The image of heroin addicts sharing dirty needles is a strong one. Most people understand it’s a bad idea, an easy way to spread diseases like HIV and hepatitis.
The image of ticks as “nature’s dirty needle” is also dramatic. Ticks stick their mouth parts into mice, birds, squirrels, deer and untold other wild animals, picking up viruses, worms, protozoa and oh yes, bacterial infections like Lyme disease. By the time the tick sticks its dirty needle into you, you risk contracting a variety of different pathogens, some of them not even named yet.
In her book, “Nature’s Dirty Needle,” Lyme-literate nurse practitioner Mara Williams explores the topic of chronic Lyme disease as the end result of this toxic soup transmitted by tick saliva. The Lyme spirochete, Borrelia burgdorferi, is only part of the mix.
The complexity of chronic Lyme, with its myriad coinfections, is one reason it can be so confounding to diagnose and treat this disease. And why it’s essential for Lyme patients to find a knowledgeable practitioner. Williams describes symptoms, treatment and some of the politics surrounding Lyme and coinfections.
She interweaves personal anecdotes from individuals with Lyme, spelling out how difficult it was for them to get properly diagnosed, as well as the ups and downs of their experiences with treatment.
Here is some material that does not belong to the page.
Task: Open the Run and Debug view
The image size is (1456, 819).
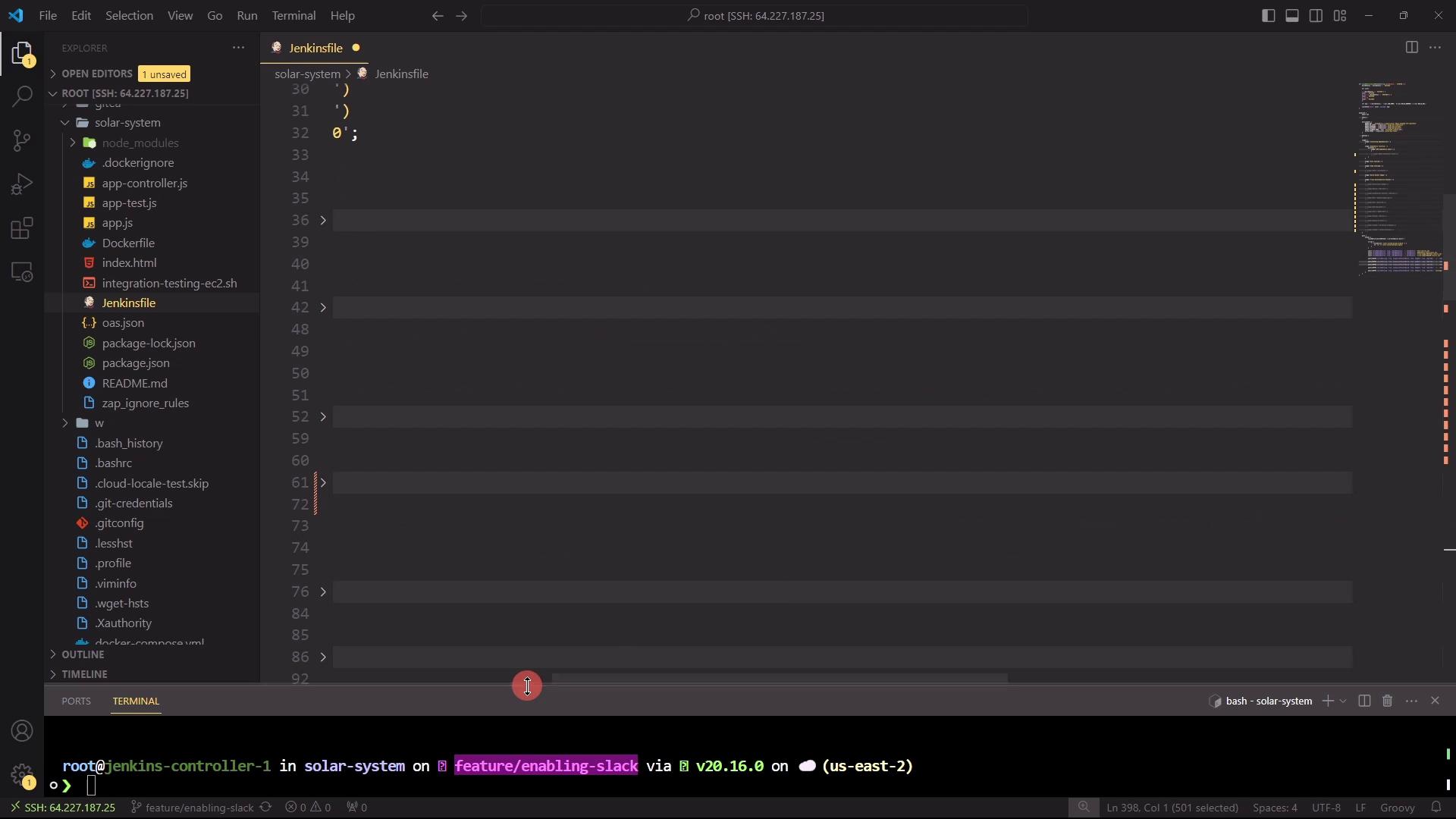Action: (22, 184)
Ultimately, she sums up a bleak picture: “In the current health care system, there is no place for the millions who are ill with CLD (chronic Lyme disease) to get help when they are in need of more intensive support and care. No hospital exists that recognizes and treats these infections….Every person that I have spoken with who is ill with CLD has mentioned their frustration that there is nowhere for them to get help when they are relapsing or herxing.”
At the end of the book, Williams lays out her ideas for a healing center called Inanna House, which she would like to build in Sonoma County, CA. It would be geared to the needs of chronic Lyme patients, a place to receive supportive therapies and start IV treatments in a safe environment. It would offer both in-patient and out-patient care, as well as workshops and classes. It would incorporate a range of healing modalities, both western and alternative.
I don’t know how far along her plans are, or what it would take to open and run such a facility. But as I read the last chapter, where she describes her vision for Inanna House, I could imagine Lyme patients everywhere giving the idea a standing ovation.